What the exercise asks — Update the data from the line containing "1452x685 pixels. How" through the end of the data, inclusive, so that "Click" becomes "Tap" and nothing else changes. Leave the pictures out of your answer.

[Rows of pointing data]
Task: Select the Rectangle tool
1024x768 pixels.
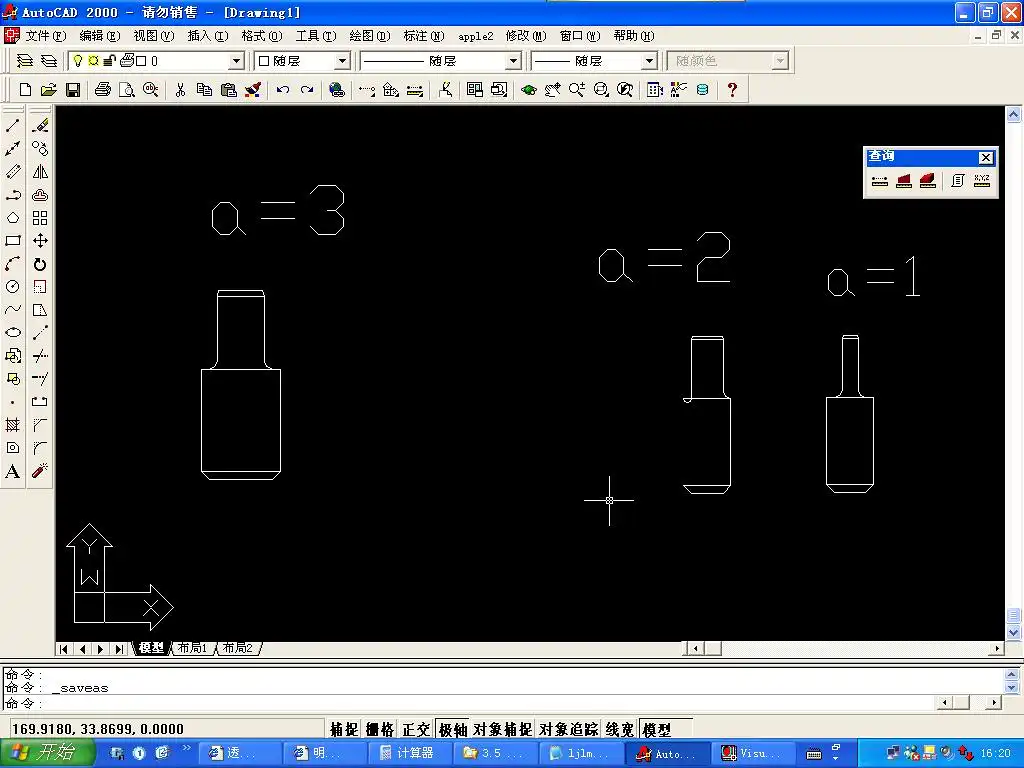Action: point(13,241)
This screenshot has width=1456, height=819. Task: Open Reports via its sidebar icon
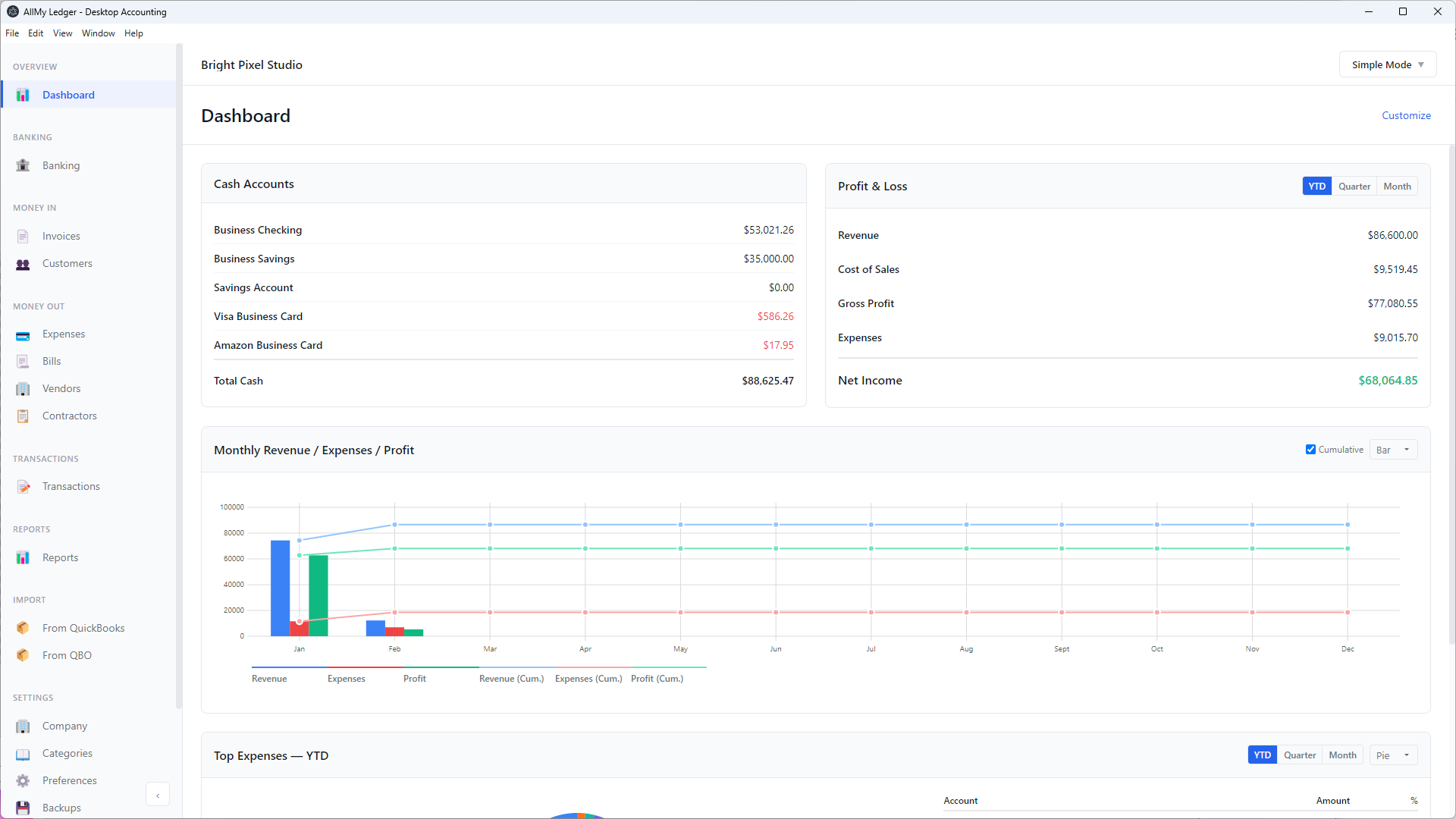[23, 557]
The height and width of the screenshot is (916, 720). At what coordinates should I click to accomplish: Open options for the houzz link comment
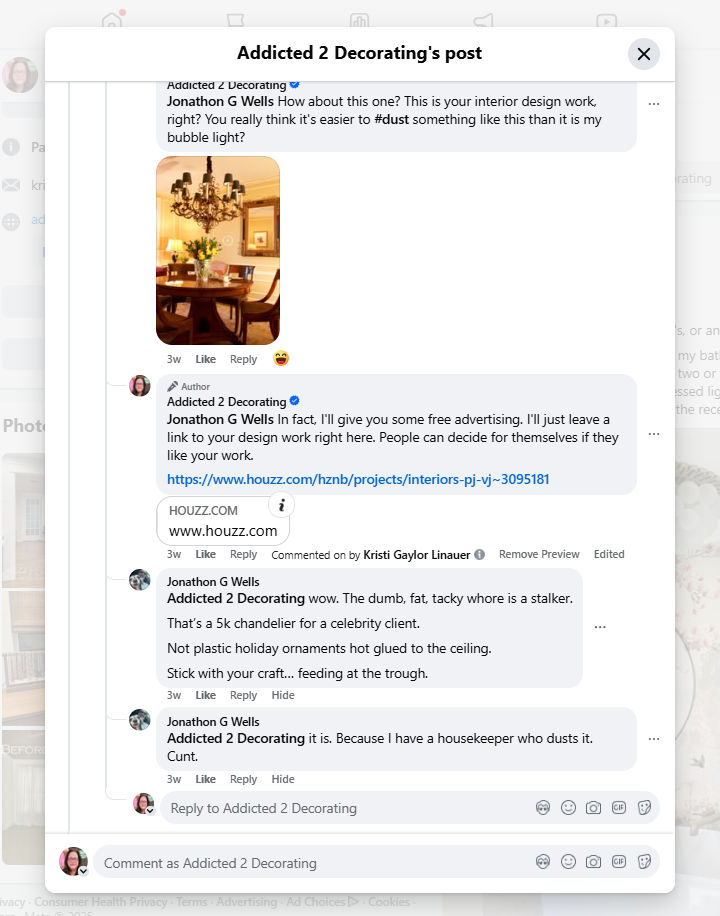point(654,434)
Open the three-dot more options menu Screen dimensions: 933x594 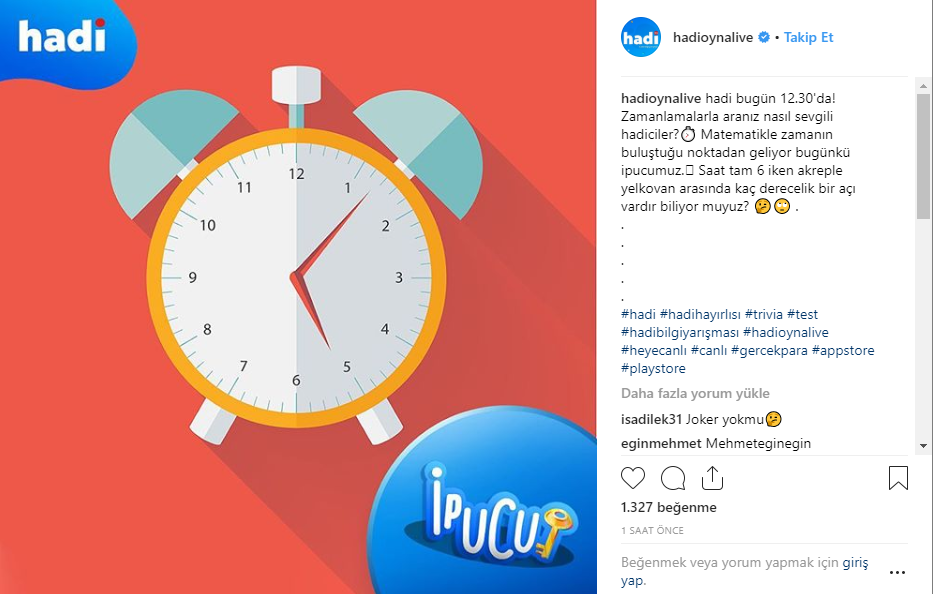pyautogui.click(x=897, y=573)
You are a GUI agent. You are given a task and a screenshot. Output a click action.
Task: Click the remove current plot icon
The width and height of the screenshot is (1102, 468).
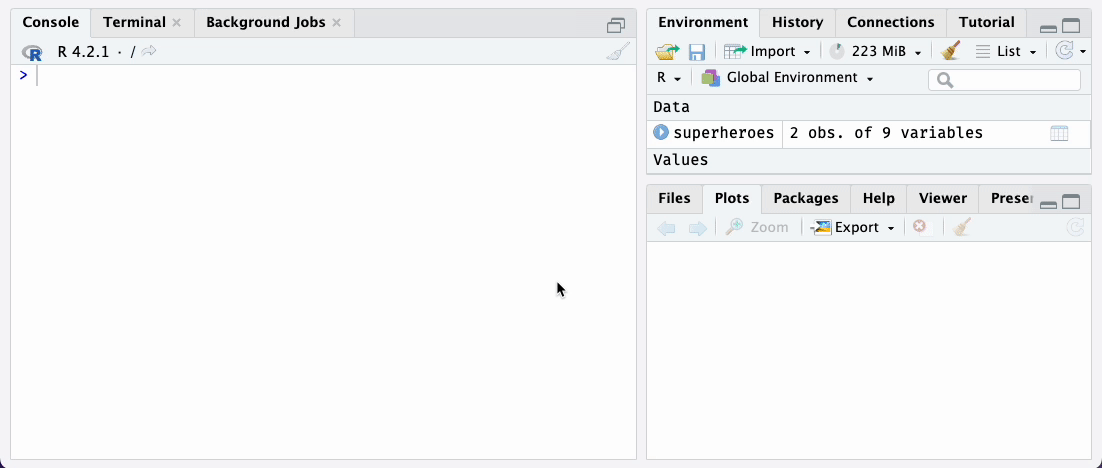pyautogui.click(x=920, y=228)
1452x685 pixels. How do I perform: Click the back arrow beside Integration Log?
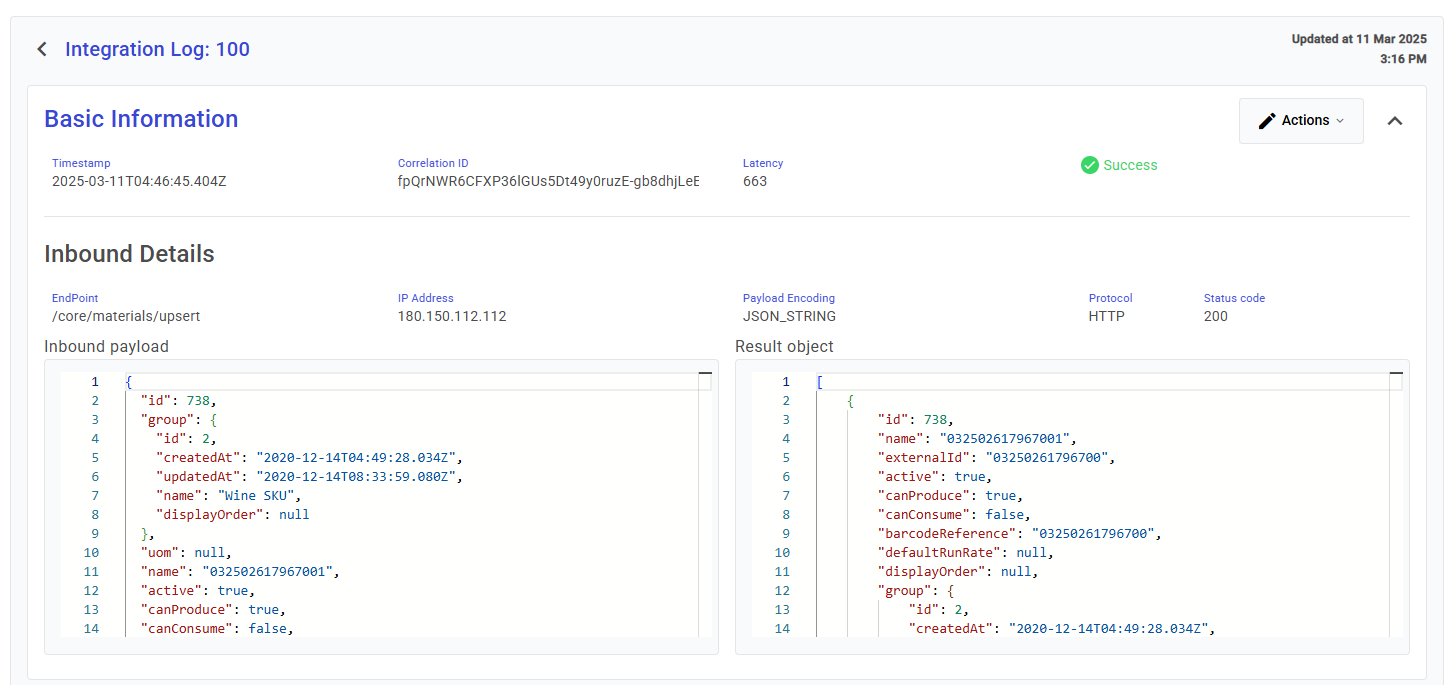42,49
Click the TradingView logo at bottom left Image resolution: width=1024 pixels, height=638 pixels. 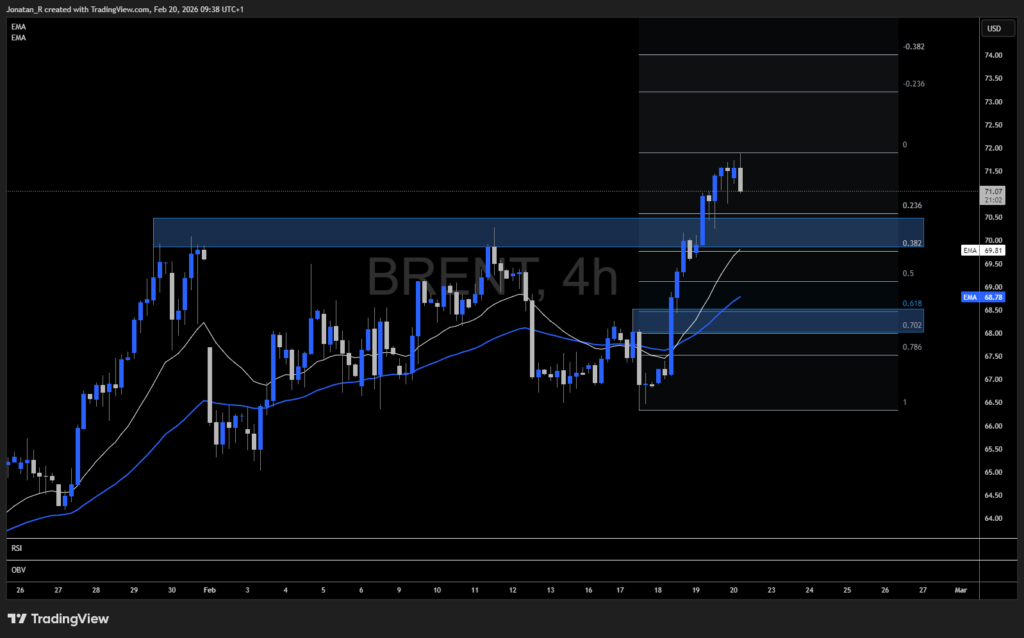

Solution to the problem —
1452x685 pixels. How do I perform: Tap the back arrow beside Integration Log?
42,49
Tap the TradingView logo at bottom left Image resolution: width=1024 pixels, height=638 pixels. 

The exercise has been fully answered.